Building flexibility into a Wealth Structure is essential. Many advisors lead their clients to believe it is a binary choice – you can have a structure that is either flexible but provides little asset protection or inflexible but provides strong asset protection.
A middle ground exists.
Creating flexibility is easier said than done.
The ability to easily and endlessly make changes provides too much flexibility and will compromise a structure’s ability to adequately protect against attack. For example, a judge can effectively control a revocable trust’s assets by threatening the settlor or trustees with contempt of court.
Alternatively, if structures are overly rigid, they cannot be adapted to account for changing desires and circumstances.
Striking a balance requires an advisor to devise a structure with flexibility that also provides strong asset protection.
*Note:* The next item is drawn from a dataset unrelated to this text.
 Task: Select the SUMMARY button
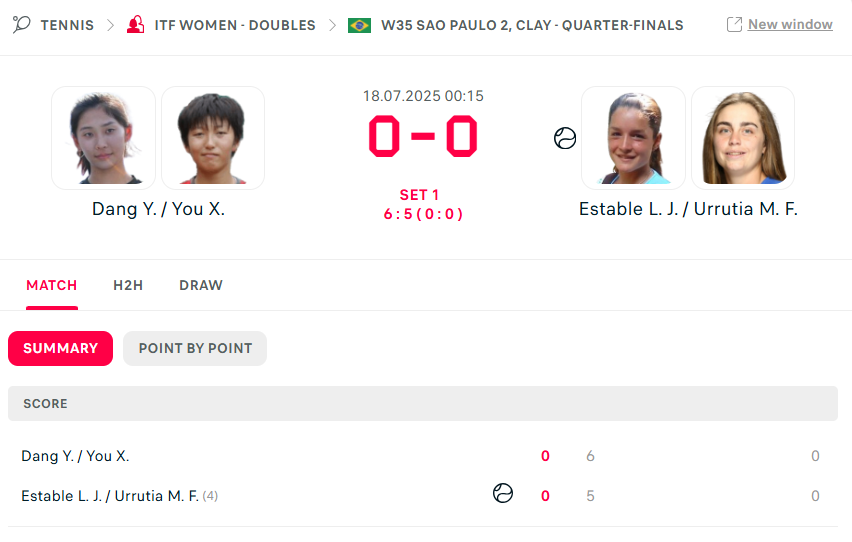click(x=60, y=348)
Flexibility also requires advisors to put their client’s interests first. Unfortunately, many advisors lock structures in their home jurisdiction to secure their own involvement in all future moves.
Designing an appropriately flexible structure involves building legal “escape mechanisms” into things like trust agreements and foundation governing documents that allow for changes to be made under certain circumstances.
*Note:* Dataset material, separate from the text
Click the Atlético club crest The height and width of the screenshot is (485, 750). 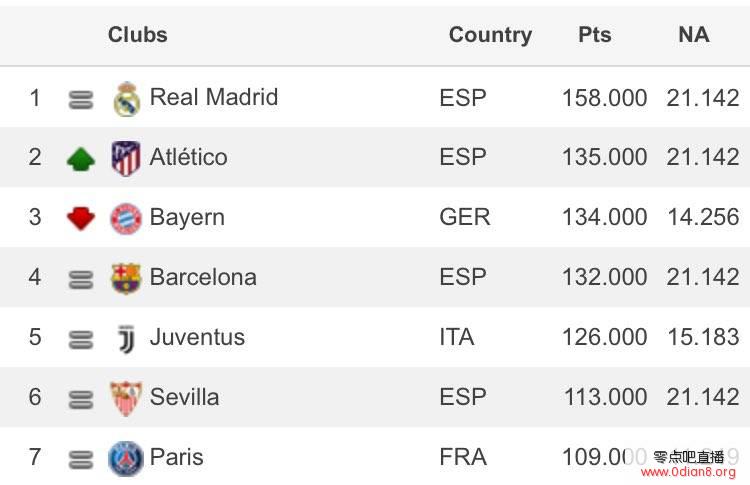point(126,158)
These escape mechanisms must define the specific circumstances under which changes to the structure are permitted, the types of changes that are allowed, and the individuals authorized to make and/or approve the changes.
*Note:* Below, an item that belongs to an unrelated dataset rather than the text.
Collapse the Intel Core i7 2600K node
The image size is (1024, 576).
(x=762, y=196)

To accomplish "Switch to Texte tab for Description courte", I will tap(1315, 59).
For example, it is generally not a good idea to give the structure’s principle the unfettered ability to amend or revoke a structure. The reason being is that a judge wanting to access the structure’s assets to satisfy a judgment could simply order the principal to amend or revoke the structure and use its assets to pay the judgment. Failure to comply could result in a contempt charge landing the principle in jail until he complies.
This can be achieved, for example, by having a trust that requires the consent of its protector for major changes to be made.
Selecting a protector located in a separate jurisdiction from the principal (or others in which lawsuits are most likely to occur) protects the structure’s assets from direct control of courts in the principal’s home jurisdiction.
In addition to the particularities of a structure’s principal (desires, fears, succession planning goals, family governance, etc), the latticework of its entities and escape mechanisms must also account for the legal consequences of actions both within and between each jurisdiction involved.
For example, a certain move that is tax advantaged within a jurisdiction can be net-negative on the structure as a whole due to international tax rules.
The multitude of variables at play make designing flexibility an artform.
Picking A Backbone
Choosing the right jurisdiction to serve as a structure’s backbone is the first step in securing flexibility.
Selecting the most appropriate jurisdiction reduces the need for changes and makes them easier if required. It’s a case-by-case basis decision that must take into account not only the laws as they currently exist but the jurisdiction’s willingness to modify and create law.
I’ve successfully lobbied a jurisdiction to alter its trust regime in a way that would benefit my client and similarly situated HNWIs.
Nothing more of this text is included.